__YOUR ASSIGNMENT__: Once the line with "The height and" is found in the entries below, print it and each following line exactly, stopping after the line with "This screenshot has"; print nothing else.
********************
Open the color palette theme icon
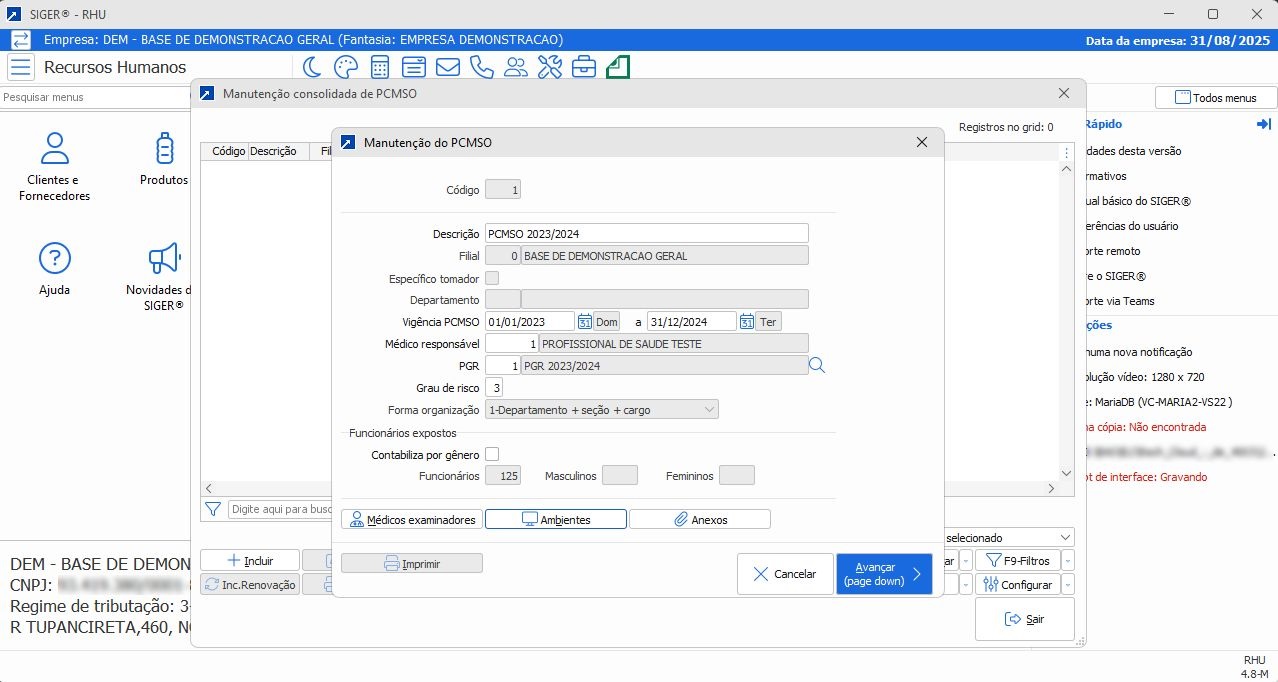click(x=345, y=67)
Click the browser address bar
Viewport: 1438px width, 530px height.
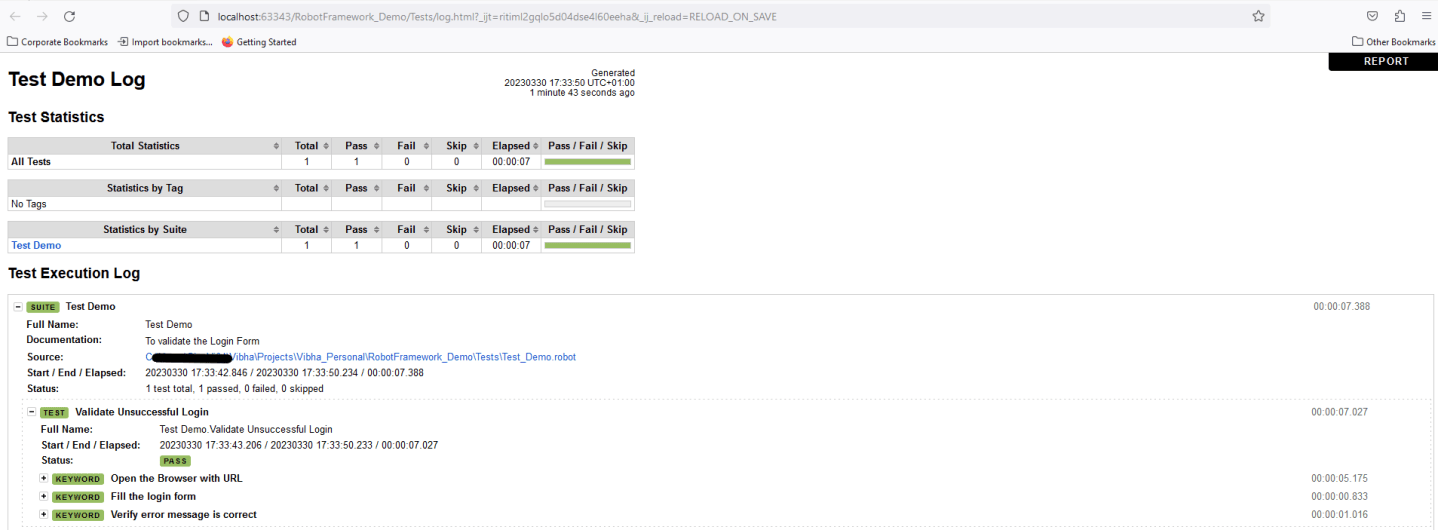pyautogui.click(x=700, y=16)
********************
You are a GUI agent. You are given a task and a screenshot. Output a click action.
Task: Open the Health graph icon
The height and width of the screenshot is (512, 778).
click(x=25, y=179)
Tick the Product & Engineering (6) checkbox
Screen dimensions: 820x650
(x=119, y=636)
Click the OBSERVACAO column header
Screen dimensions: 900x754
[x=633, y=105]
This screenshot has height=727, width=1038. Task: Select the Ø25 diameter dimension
********************
__COMPLETED EXERCISE__:
The height and width of the screenshot is (512, 778).
click(x=25, y=179)
Tick the Product & Engineering (6) checkbox
Screen dimensions: 820x650
(x=119, y=636)
Click the OBSERVACAO column header
Screen dimensions: 900x754
[x=633, y=105]
This screenshot has height=727, width=1038. Task: Select the Ø25 diameter dimension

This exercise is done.